§ **Aim of the task**
When the line containing "Task: Open the vehicle type filter icon" is found in the data below, give it again along with every later line, exactly; drop the pictures.

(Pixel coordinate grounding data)
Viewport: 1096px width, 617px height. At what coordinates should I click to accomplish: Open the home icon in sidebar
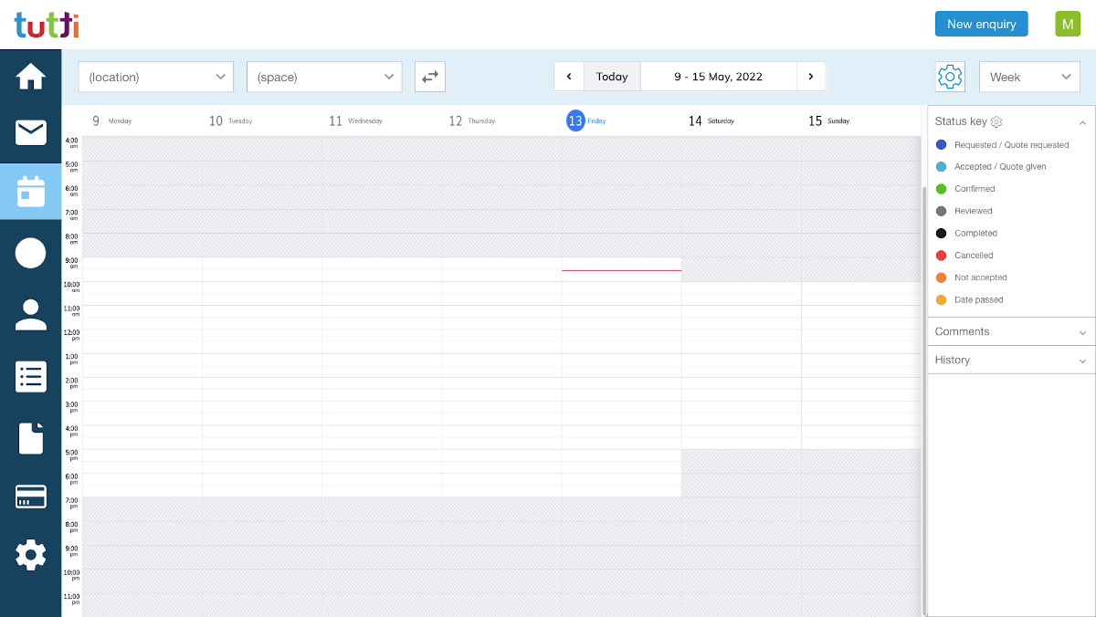click(30, 78)
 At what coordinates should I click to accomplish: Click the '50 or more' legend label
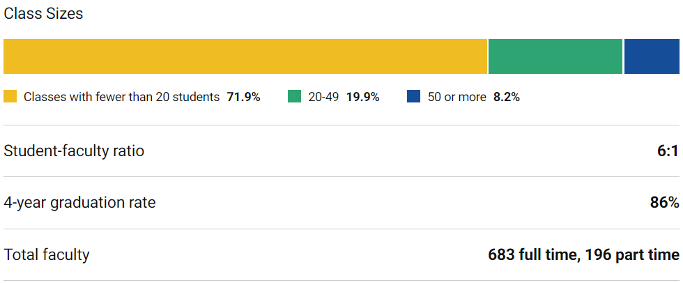pos(456,97)
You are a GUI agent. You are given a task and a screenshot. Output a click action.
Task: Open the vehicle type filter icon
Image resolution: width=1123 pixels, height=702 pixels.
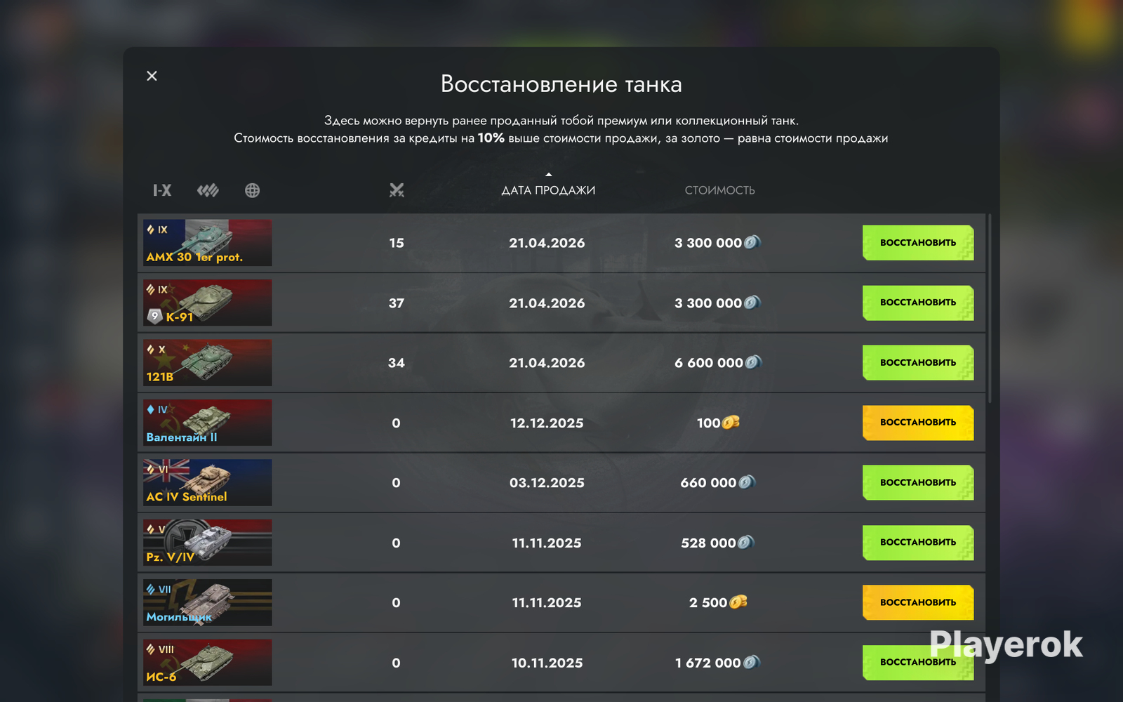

§ **Task response**
Task: Open the vehicle type filter icon
Image resolution: width=1123 pixels, height=702 pixels.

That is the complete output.